■ **Talimat**: Aşağıdaki seçilen parçada "Sahi, vatan nedir, namus" sözleriyle başlayıp "küfür ne yana?!.." sözleriyle biten bölümü, "yağmur" ifadesini "kar" ile değiştirerek yeniden yazın.

Sahi, vatan nedir, namus nedir, kurtuluş günü nedir, sahici bağımsızlık nedir, düşman kimdir, düşmanınla kolkola girmek nedir, aynı yağmur altında ıslanmak nedir, klima havası gibi ılıman İslamcılık nedir, kâfirle kadeh tokuşturmak nedir, başkalarının filminde figüran olmak nedir, fikir öfkesi nedir, muhafazakâr demokratlık nedir, kültür emperyalizmi nedir, ülkeyi açıkhava kerhanesine çevirmek nedir, Fatih’in emaneti -zamanında İslâm coğrafyasının ahlâk ve aksiyon merkezi olan İstanbul’da- Ayasofya kapalıyken, -moloz yığınlarıyla finans merkezi yapılmak istenen İstanbul’un- boğaz kıyısında sıralanan bar ve fuhuş kulüpleri nedir?!.. Ve tüm bunların yanında, takdiri yine okuyucuya âit olmak üzere, böylesine iğdiş edilmiş bir çağda, İslâm ne yana düşer, küfür ne yana?!..

■ **Kayıtlı Bilgiler**:
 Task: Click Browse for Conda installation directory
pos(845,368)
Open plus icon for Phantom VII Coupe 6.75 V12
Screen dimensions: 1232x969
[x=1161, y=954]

■ **Görevin Sonucu**:
Sahi, vatan nedir, namus nedir, kurtuluş günü nedir, sahici bağımsızlık nedir, düşman kimdir, düşmanınla kolkola girmek nedir, aynı kar altında ıslanmak nedir, klima havası gibi ılıman İslamcılık nedir, kâfirle kadeh tokuşturmak nedir, başkalarının filminde figüran olmak nedir, fikir öfkesi nedir, muhafazakâr demokratlık nedir, kültür emperyalizmi nedir, ülkeyi açıkhava kerhanesine çevirmek nedir, Fatih’in emaneti -zamanında İslâm coğrafyasının ahlâk ve aksiyon merkezi olan İstanbul’da- Ayasofya kapalıyken, -moloz yığınlarıyla finans merkezi yapılmak istenen İstanbul’un- boğaz kıyısında sıralanan bar ve fuhuş kulüpleri nedir?!.. Ve tüm bunların yanında, takdiri yine okuyucuya âit olmak üzere, böylesine iğdiş edilmiş bir çağda, İslâm ne yana düşer, küfür ne yana?!..